━━━━━ Document section

Typically you'd use imshow or pcolormesh for this.

For example:

import numpy as np
import matplotlib.pyplot as plt

n_points = 10
aa = np.linspace(-5, 5, n_points)
bb = np.linspace(-1.5, 1.5, n_points)

def cost(a, b):
    return a + b

z = []
for a in aa:
    for b in bb:
        z.append(cost(a, b))

z = np.reshape(z, [len(aa), len(bb)])

fig, ax = plt.subplots()
im = ax.pcolormesh(aa, bb, z)
fig.colorbar(im)

ax.axis('tight')
plt.show()

enter image description here

However, it would be better to write your example code as:

import numpy as np
import matplotlib.pyplot as plt

n_points = 10
a = np.linspace(-5, 5, n_points)

━━━━━━━━━━
━━━━━ Rows

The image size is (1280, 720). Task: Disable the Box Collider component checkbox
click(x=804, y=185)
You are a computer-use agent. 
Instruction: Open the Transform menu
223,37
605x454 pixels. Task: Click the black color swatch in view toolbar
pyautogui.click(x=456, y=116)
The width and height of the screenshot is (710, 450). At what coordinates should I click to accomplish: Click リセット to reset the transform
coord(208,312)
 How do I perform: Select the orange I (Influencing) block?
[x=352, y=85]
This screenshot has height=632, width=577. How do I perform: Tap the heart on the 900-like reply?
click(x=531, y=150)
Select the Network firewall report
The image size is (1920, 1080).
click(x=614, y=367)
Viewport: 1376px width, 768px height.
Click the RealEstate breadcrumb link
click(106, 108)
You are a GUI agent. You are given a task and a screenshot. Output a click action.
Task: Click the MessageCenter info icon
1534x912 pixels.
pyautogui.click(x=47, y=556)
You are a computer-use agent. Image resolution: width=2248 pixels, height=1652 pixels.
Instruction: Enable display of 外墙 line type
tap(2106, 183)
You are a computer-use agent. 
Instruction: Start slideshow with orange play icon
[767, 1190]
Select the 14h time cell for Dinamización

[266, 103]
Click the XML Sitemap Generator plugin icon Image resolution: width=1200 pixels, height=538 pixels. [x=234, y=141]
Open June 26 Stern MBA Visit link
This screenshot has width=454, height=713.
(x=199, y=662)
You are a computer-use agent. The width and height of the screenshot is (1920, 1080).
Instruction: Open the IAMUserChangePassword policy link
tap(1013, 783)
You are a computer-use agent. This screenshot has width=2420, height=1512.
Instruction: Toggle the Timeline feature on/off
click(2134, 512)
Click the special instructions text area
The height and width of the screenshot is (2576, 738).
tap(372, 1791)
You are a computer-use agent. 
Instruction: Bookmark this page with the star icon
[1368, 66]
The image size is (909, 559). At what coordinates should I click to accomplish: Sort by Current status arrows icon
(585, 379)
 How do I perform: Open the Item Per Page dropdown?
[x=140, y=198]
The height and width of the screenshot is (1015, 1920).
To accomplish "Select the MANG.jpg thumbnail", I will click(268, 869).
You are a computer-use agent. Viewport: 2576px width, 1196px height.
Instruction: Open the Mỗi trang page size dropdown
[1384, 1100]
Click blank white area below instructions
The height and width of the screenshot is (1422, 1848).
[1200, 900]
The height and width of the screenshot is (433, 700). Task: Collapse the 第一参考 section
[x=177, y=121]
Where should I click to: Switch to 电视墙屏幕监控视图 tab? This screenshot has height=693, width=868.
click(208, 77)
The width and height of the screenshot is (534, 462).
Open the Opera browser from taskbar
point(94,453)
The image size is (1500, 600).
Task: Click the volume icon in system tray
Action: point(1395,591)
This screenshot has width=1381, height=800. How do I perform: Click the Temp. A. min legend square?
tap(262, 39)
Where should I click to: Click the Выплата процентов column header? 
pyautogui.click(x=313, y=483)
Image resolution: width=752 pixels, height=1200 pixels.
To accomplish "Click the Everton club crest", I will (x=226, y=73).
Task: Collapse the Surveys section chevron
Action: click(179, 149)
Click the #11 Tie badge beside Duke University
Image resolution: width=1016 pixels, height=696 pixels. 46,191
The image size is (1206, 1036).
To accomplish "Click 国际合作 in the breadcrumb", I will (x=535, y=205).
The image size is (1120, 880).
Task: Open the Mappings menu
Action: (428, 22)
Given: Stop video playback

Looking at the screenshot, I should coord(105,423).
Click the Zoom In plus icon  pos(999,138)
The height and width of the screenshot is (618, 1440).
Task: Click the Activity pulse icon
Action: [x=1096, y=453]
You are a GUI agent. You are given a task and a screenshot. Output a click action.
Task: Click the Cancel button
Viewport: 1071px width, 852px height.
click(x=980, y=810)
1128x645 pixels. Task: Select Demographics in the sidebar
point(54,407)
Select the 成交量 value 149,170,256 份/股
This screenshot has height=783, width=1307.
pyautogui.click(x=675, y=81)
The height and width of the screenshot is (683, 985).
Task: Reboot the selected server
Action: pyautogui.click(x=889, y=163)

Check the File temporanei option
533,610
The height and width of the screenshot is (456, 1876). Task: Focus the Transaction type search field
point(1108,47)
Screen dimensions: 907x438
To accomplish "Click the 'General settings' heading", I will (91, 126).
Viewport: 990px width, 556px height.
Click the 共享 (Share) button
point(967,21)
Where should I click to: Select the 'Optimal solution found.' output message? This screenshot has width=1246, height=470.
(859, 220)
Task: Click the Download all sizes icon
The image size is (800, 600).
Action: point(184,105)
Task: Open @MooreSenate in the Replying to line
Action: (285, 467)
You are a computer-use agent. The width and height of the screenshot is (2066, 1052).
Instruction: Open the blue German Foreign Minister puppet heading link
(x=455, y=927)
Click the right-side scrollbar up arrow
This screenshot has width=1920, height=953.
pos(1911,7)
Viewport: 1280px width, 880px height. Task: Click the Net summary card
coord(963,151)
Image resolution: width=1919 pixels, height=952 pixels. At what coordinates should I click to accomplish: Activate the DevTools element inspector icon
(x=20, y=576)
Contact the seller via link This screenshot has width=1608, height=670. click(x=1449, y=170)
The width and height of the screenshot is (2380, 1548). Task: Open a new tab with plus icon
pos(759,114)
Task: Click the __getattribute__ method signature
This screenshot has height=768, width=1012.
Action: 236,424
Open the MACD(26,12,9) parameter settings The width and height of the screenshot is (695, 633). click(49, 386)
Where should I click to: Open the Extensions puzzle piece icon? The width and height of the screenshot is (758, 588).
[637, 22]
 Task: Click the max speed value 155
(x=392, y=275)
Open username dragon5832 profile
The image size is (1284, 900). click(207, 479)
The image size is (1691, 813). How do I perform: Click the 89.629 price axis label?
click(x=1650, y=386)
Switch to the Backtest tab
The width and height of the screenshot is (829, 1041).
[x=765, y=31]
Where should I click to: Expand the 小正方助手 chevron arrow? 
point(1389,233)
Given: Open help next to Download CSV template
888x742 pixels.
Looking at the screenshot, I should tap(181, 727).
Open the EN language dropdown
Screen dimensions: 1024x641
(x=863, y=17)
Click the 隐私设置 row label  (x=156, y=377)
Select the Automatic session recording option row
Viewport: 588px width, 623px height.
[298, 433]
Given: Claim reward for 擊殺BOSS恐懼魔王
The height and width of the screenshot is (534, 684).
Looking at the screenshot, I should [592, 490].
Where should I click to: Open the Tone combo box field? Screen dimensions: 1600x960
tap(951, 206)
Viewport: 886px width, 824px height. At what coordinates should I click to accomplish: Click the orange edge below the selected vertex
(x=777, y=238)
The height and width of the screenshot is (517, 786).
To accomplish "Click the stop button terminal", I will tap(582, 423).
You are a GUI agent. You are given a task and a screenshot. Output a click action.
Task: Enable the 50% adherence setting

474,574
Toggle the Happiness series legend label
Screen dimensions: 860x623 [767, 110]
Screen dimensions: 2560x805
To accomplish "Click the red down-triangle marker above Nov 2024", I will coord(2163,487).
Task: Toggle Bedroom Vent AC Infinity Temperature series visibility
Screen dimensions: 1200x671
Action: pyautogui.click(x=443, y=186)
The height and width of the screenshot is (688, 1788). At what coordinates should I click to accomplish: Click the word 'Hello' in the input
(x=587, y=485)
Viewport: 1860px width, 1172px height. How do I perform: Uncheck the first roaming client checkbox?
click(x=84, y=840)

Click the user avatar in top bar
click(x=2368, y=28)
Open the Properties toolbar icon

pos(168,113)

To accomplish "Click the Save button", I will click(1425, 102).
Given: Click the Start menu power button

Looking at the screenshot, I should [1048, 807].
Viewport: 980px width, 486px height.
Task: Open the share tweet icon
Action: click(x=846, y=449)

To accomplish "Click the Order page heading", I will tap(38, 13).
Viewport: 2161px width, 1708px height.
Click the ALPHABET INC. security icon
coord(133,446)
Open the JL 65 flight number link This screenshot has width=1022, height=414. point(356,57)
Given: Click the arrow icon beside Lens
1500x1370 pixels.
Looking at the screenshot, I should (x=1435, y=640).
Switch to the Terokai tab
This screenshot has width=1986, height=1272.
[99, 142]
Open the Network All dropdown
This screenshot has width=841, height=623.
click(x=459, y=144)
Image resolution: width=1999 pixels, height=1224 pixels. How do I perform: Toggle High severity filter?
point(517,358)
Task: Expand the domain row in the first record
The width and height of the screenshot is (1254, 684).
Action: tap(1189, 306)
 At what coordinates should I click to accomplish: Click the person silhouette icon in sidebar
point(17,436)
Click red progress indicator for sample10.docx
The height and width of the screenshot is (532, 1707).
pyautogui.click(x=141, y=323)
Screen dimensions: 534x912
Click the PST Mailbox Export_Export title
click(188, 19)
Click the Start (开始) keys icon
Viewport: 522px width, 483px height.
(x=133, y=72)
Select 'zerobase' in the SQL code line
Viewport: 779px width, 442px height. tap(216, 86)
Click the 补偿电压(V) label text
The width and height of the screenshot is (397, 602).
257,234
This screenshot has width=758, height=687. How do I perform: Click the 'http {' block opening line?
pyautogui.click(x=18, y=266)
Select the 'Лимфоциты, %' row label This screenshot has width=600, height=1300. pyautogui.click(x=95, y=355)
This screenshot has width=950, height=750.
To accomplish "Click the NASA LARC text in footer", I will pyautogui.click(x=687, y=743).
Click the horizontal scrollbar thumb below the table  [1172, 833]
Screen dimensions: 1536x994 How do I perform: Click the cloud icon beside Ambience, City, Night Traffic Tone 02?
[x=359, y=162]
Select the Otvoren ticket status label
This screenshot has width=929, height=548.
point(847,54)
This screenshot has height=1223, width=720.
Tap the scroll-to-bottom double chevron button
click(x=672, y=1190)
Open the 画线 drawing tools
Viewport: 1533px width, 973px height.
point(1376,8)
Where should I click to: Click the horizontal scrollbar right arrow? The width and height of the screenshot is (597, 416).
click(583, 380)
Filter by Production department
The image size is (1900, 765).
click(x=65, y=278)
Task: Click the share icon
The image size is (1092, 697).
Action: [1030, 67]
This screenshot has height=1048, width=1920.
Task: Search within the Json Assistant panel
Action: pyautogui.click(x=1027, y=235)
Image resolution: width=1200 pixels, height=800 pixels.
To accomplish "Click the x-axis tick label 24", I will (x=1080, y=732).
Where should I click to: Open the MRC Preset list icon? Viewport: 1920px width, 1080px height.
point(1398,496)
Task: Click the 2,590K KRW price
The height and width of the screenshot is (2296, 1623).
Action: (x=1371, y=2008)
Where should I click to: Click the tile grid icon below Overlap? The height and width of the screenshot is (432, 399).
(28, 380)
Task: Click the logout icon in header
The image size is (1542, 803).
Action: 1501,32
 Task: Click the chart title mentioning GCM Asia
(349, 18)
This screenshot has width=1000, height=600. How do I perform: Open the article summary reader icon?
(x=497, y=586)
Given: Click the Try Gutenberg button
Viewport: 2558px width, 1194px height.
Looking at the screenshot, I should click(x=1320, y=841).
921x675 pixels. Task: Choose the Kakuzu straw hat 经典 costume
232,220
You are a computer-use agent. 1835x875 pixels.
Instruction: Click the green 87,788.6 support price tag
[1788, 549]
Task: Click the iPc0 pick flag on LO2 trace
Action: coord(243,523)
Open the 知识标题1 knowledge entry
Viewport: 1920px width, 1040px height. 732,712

━━━━━━━━━━

* **Exercises to complete**
1. According to the plotting answer, which two functions would you typically use for this?
2. Extend the plotting answer, picking up after its last line.

* **Final answers**
1. imshow or pcolormesh

2.
b = np.linspace(-1.5, 1.5, n_points)
a, b = np.meshgrid(b, a)

z = a + b # Vectorize your cost function

fig, ax = plt.subplots()
im = ax.pcolormesh(a, b, z)
fig.colorbar(im)

ax.axis('tight')
plt.show()

Or, even more compactly:

import numpy as np
import matplotlib.pyplot as plt

npoints = 10
b, a = np.mgrid[-5:5:npoints*1j, -1.5:1.5:npoints*1j]

z = a + b

fig, ax = plt.subplots()
im = ax.pcolormesh(a, b, z)
fig.colorbar(im)

ax.axis('tight')
plt.show()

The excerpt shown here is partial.